The university said it would pay $249,950 for the property and structure at 930 California Blvd.

University vice chancellor Don Pederson said the campus plans to hold the house until the city of Fayetteville or a nonprofit group can purchase it.

The UA System Board of Trustees still must approve the purchase. The panel meets next on Jan. 27. The sellers, James and Janet Greeson, have lived in the house since 1983. They approached the Fayetteville Advertising & Promotion Commission last month, saying they were interested in selling.

The Clintons were married in the house.

Marilyn Heifner, executive director of the advertising and promotion commission, said the home could be used as a museum, but said the group couldn’t act quickly enough to buy it. The museum would link Fayetteville to other Arkansas cities with Clinton ties, including Hope, where Clinton was born; Hot Springs, where he grew up; and Little Rock, where his presidential library is now drawing visitors.

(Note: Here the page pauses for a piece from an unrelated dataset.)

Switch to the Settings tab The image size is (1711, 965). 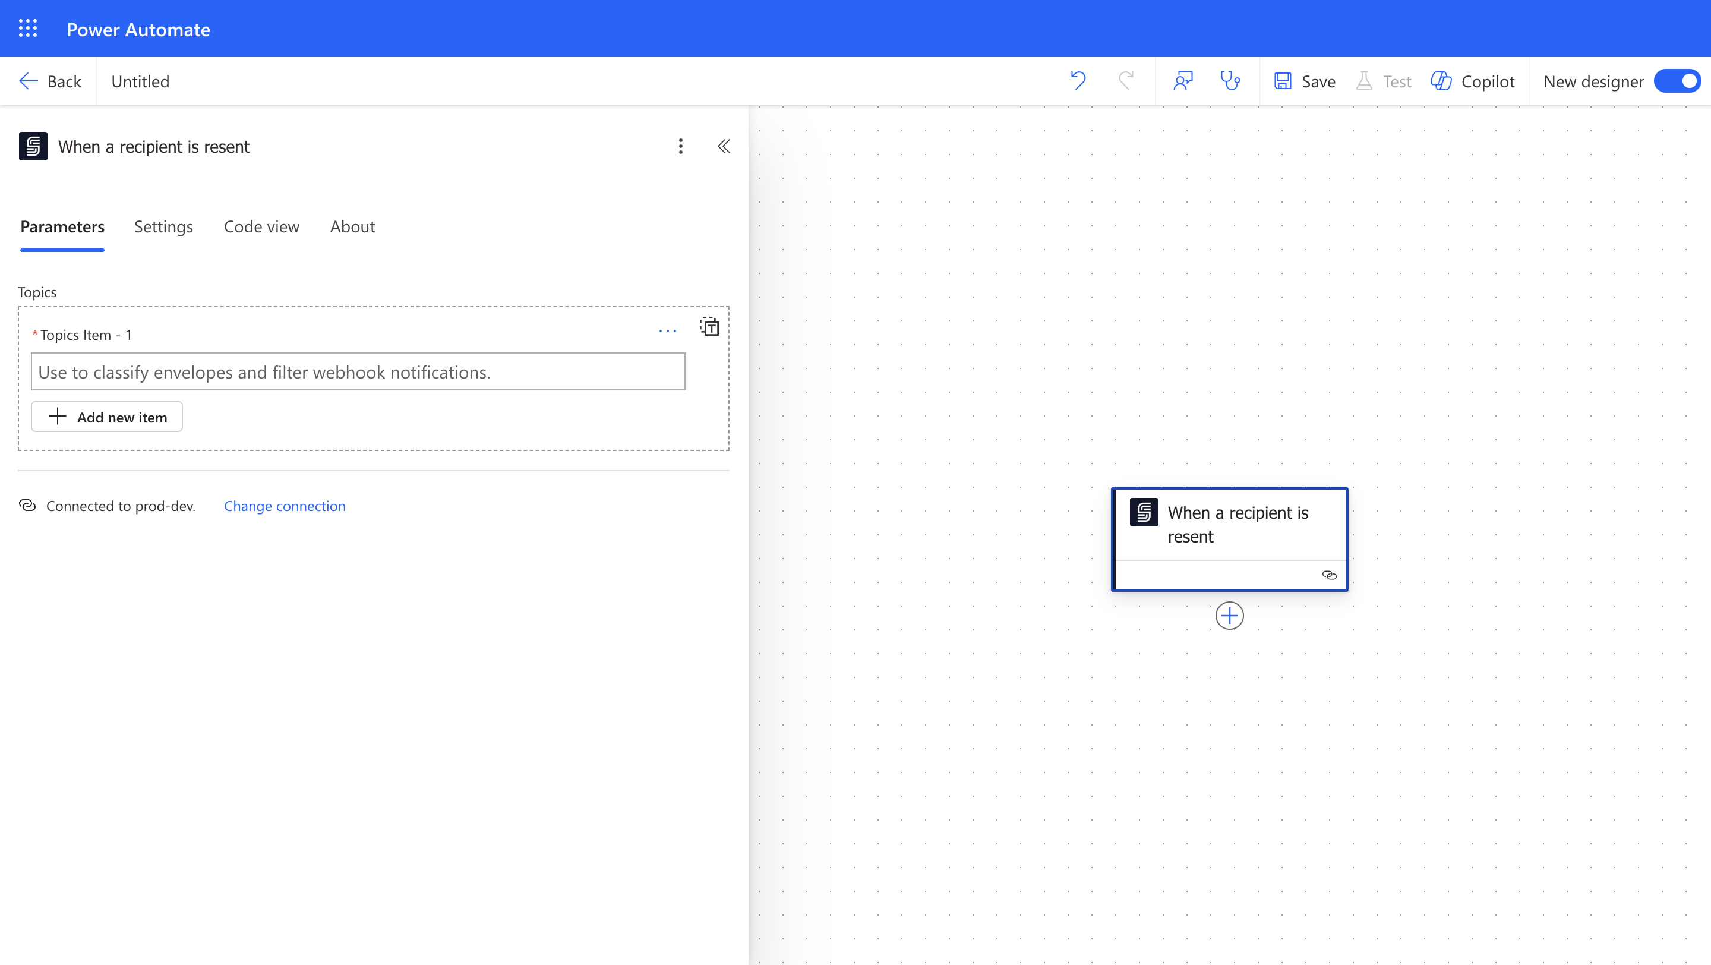[x=163, y=226]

The house was built in 1931 and has one bedroom and one bathroom. The Clintons lived there from August 1973 to December 1976 while they taught at the UA law school.

An assessment found that the house needs about $75,000 in repairs and updates.

Pederson said the university would use the space for academic purposes if no buyer takes over the home.

“There are no plans for the university to operate or fund a museum,” he said in a statement.

Buddist monk song banned

PHNOM PENH, Cambodia (AP) – A government order banning a pop song about a Buddhist monk falling in love will unlikely affect its sales, a production manager said Tuesday.

Officials recently pulled the plug on radio and television broadcasts of “Wrongly Quitting Monkhood for Love,” saying it tarnishes the reputation of Cambodian Buddhism.

Information Minister Khieu Kanharith said in a statement last week that the song’s content “affects the dignity of other monks who are striving to sacrifice their physical and mental strength to devote themselves to Buddhist teaching.”

The song was released as a video CD, which shows scenes of the monk hugging and kissing the girl while bathing in a pond near a pagoda.

Iep Chimeng, manager of a studio that produced the video CDs, said the ban would have little impact on the sale of the 4,000 copies already out in the market.

He said the aim of the video was not to degrade Buddhism in Cambodia but to educate monks who might not yet have rid themselves of sexual desire.

“He was obsessed with her beauty, and, against advice from older monks, he left the monkhood for her. But when she abandoned him later, he realized that he was wrong and that he’s the one who was hurt,” Iep Chimeng said, adding that the man returns to the monkhood.

Some 90 percent of Cambodia’s 13 million people adhere to Buddhism. About 60,000 monks live at more than 4,000 temples across the country.